━━━━━ Records supplied ━━━━━
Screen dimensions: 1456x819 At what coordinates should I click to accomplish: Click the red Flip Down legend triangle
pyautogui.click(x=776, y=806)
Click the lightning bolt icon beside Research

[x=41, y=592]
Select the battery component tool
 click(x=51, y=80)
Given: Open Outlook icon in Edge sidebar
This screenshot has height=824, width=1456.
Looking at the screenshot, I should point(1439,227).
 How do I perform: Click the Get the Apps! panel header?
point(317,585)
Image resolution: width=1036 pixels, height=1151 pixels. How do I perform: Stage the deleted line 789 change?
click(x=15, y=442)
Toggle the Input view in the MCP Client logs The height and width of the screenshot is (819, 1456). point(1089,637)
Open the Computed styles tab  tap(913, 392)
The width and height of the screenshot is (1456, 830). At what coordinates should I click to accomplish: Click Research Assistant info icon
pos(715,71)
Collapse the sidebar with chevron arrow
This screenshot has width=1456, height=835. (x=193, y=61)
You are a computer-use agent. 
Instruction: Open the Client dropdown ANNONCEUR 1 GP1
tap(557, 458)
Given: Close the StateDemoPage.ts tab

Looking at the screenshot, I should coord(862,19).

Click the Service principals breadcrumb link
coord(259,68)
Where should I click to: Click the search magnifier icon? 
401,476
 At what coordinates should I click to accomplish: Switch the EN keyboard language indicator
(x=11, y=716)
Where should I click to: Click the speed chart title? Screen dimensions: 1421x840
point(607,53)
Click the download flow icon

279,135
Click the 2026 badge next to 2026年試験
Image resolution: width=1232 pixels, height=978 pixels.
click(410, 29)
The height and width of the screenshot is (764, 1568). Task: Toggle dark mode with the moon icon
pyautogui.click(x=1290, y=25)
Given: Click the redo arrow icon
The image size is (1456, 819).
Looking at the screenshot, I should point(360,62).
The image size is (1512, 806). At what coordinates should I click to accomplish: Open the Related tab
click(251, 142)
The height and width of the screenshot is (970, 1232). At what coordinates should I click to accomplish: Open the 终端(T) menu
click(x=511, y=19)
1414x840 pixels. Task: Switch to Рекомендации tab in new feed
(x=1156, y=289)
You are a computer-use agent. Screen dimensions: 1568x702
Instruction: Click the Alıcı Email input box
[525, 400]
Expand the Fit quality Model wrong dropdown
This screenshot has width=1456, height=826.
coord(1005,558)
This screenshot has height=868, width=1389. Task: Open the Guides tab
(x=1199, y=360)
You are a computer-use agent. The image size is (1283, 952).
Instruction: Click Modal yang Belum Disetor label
━━━━━
**Exercise requirements:** Please repeat the material in full, keeping it exact.

**Result below:**
Screen dimensions: 1456x819 At what coordinates should I click to accomplish: Click the red Flip Down legend triangle
pyautogui.click(x=776, y=806)
Click the lightning bolt icon beside Research

[x=41, y=592]
Select the battery component tool
 click(x=51, y=80)
Given: Open Outlook icon in Edge sidebar
This screenshot has height=824, width=1456.
Looking at the screenshot, I should point(1439,227).
 How do I perform: Click the Get the Apps! panel header?
point(317,585)
Image resolution: width=1036 pixels, height=1151 pixels. How do I perform: Stage the deleted line 789 change?
click(x=15, y=442)
Toggle the Input view in the MCP Client logs The height and width of the screenshot is (819, 1456). point(1089,637)
Open the Computed styles tab  tap(913, 392)
The width and height of the screenshot is (1456, 830). At what coordinates should I click to accomplish: Click Research Assistant info icon
pos(715,71)
Collapse the sidebar with chevron arrow
This screenshot has width=1456, height=835. (x=193, y=61)
You are a computer-use agent. 
Instruction: Open the Client dropdown ANNONCEUR 1 GP1
tap(557, 458)
Given: Close the StateDemoPage.ts tab

Looking at the screenshot, I should coord(862,19).

Click the Service principals breadcrumb link
coord(259,68)
Where should I click to: Click the search magnifier icon? 
401,476
 At what coordinates should I click to accomplish: Switch the EN keyboard language indicator
(x=11, y=716)
Where should I click to: Click the speed chart title? Screen dimensions: 1421x840
point(607,53)
Click the download flow icon

279,135
Click the 2026 badge next to 2026年試験
Image resolution: width=1232 pixels, height=978 pixels.
click(410, 29)
The height and width of the screenshot is (764, 1568). Task: Toggle dark mode with the moon icon
pyautogui.click(x=1290, y=25)
Given: Click the redo arrow icon
The image size is (1456, 819).
Looking at the screenshot, I should point(360,62).
The image size is (1512, 806). At what coordinates should I click to accomplish: Open the Related tab
click(251, 142)
The height and width of the screenshot is (970, 1232). At what coordinates should I click to accomplish: Open the 终端(T) menu
click(x=511, y=19)
1414x840 pixels. Task: Switch to Рекомендации tab in new feed
(x=1156, y=289)
You are a computer-use agent. Screen dimensions: 1568x702
Instruction: Click the Alıcı Email input box
[525, 400]
Expand the Fit quality Model wrong dropdown
This screenshot has width=1456, height=826.
coord(1005,558)
This screenshot has height=868, width=1389. Task: Open the Guides tab
(x=1199, y=360)
You are a computer-use agent. The image size is (1283, 952).
Instruction: Click Modal yang Belum Disetor label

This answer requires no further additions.